Una componente importante della difesa aerea iraniana sono 150 sistemi MIM-23 Hawk statunitensi. Furono consegnati negli anni ’70: attualmente gli USA non ne utilizzano più. Il sistema fu sottoposto a tre fasi successive d’ammodernamento, ma l’Iran ha solo la versione base (raggio 25 km, bersagli aerei 14 km minimo). L’Iran afferma d’averlo modernizzato per conto proprio, ma non vi sono informazioni sulle specifiche finali.
Nella primavera 2009 l’Iran ha affermato d’aver avviato la produzione dei cannoni marittimi Fath, pensati per difendere le coste da minacce aeree come aeroplani e missili da crociera con traiettoria bassa. Il Ministro della Difesa ha dichiarato che avrebbero una gittata di 12 km ed una frequenza di fuoco di 300 colpi al minuto.

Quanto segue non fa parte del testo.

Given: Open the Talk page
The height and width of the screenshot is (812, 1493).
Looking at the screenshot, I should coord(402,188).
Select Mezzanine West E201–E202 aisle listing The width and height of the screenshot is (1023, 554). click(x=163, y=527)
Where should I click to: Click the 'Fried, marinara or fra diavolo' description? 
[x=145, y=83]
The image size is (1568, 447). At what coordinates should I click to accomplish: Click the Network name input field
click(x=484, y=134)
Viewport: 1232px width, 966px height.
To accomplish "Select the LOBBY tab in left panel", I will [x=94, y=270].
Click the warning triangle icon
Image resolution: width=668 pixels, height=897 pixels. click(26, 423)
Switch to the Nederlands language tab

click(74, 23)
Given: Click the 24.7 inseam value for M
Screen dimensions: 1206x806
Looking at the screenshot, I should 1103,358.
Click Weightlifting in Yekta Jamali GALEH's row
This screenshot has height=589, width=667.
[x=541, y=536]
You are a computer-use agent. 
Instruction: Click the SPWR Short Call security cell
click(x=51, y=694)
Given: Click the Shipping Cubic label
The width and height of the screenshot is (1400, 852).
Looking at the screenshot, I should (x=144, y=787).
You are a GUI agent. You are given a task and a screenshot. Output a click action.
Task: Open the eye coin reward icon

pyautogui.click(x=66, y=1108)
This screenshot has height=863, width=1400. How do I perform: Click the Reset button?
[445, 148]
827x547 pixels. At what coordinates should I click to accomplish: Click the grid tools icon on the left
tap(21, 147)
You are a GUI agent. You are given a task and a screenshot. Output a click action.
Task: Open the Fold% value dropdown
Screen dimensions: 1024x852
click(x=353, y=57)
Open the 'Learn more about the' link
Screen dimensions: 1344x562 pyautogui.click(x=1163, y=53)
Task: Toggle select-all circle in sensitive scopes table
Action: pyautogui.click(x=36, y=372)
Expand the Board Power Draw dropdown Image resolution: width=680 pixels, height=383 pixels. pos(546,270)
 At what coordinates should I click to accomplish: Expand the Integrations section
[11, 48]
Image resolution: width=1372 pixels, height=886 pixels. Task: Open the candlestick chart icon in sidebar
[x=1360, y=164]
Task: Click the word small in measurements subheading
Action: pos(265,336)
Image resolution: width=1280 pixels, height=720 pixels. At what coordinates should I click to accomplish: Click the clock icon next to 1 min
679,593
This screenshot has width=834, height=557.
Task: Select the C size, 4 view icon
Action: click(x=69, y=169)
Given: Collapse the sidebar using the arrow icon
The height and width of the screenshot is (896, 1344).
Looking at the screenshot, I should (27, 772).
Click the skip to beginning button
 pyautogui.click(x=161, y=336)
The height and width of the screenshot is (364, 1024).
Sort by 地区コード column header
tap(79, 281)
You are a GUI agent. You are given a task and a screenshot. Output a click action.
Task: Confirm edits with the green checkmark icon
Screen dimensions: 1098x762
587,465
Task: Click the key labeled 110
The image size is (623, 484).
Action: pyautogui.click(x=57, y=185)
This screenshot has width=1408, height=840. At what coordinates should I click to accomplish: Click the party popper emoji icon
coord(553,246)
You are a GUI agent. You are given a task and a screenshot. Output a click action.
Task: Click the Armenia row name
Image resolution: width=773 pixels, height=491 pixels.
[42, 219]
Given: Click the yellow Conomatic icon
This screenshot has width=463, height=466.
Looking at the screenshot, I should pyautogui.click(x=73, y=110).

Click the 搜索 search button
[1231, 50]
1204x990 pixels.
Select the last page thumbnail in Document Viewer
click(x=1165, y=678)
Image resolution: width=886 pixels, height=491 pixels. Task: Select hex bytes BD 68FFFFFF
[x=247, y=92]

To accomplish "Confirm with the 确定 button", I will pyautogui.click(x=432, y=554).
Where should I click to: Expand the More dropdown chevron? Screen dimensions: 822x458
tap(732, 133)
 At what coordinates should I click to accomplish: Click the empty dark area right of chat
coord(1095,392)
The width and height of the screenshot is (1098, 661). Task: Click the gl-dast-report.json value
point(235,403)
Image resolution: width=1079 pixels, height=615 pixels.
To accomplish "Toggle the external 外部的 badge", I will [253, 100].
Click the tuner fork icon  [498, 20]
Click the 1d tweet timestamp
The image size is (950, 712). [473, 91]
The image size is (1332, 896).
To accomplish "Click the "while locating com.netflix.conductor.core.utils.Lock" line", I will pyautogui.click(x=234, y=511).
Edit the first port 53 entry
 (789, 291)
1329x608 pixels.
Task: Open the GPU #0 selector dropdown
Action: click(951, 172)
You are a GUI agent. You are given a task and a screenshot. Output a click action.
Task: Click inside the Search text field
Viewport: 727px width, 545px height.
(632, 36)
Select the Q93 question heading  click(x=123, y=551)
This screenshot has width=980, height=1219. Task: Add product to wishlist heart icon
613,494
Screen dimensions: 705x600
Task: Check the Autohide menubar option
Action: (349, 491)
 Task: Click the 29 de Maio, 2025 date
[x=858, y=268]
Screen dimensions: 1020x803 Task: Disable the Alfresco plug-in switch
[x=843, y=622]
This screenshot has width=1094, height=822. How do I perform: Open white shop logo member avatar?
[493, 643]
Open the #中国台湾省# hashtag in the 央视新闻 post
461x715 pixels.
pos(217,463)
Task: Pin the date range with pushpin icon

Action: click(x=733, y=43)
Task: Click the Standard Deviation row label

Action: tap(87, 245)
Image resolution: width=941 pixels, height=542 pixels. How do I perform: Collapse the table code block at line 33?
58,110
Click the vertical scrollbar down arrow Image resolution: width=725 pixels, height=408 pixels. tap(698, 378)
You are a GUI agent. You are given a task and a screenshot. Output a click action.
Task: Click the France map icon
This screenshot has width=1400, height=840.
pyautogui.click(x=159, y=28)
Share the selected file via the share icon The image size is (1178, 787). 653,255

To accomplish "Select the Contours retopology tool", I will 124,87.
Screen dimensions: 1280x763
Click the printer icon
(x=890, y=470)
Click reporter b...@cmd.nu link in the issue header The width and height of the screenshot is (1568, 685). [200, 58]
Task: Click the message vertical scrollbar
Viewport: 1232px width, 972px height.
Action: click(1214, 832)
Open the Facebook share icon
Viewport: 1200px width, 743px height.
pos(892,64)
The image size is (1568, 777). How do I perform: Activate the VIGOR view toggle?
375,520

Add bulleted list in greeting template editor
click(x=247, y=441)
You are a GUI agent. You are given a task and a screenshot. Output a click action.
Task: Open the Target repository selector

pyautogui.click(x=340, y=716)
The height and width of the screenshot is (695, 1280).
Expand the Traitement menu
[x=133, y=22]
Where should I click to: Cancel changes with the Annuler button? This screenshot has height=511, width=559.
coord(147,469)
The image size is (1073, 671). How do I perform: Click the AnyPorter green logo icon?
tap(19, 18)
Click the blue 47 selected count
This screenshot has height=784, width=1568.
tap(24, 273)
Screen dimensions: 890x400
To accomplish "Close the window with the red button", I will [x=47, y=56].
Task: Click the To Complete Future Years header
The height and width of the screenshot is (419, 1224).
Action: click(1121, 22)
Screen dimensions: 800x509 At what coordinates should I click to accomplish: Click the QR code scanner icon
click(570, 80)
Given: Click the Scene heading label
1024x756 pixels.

Non è chiaro quanto sia efficace quest’arma.
Non importa dunque l’ottimismo palesato dall’Iran a proposito della preparazione delle sue forze armate: è difficile dire se sia in grado di difendere il proprio territorio da un attacco aereo e missilistico. Anche l’addestramento del personale è di grande importanza. Lo stesso per quanto riguarda l’aviazione da difesa (caccia F-14 Tomcat, F-7M, Dassault Mirage F1, Northrop F-5 e MIG-29). L’esperienza libica è negativa. Ha mostrato una debole difesa aerea, permettendo alla NATO di stabilire rapidamente una zona d’interdizione al volo, colpendo i velivoli avversari mentre erano a terra o in fase di decollo. In quel caso, l’addestramento dei piloti ha contato poco.
Eppure, una difesa aerea chiara, efficace e combinata può frustrare un blitzkrieg del nemico, suscitando una netta reazione da parte della comunità internazionale. Ed in tal modo, risultare decisiva sul corso degli eventi.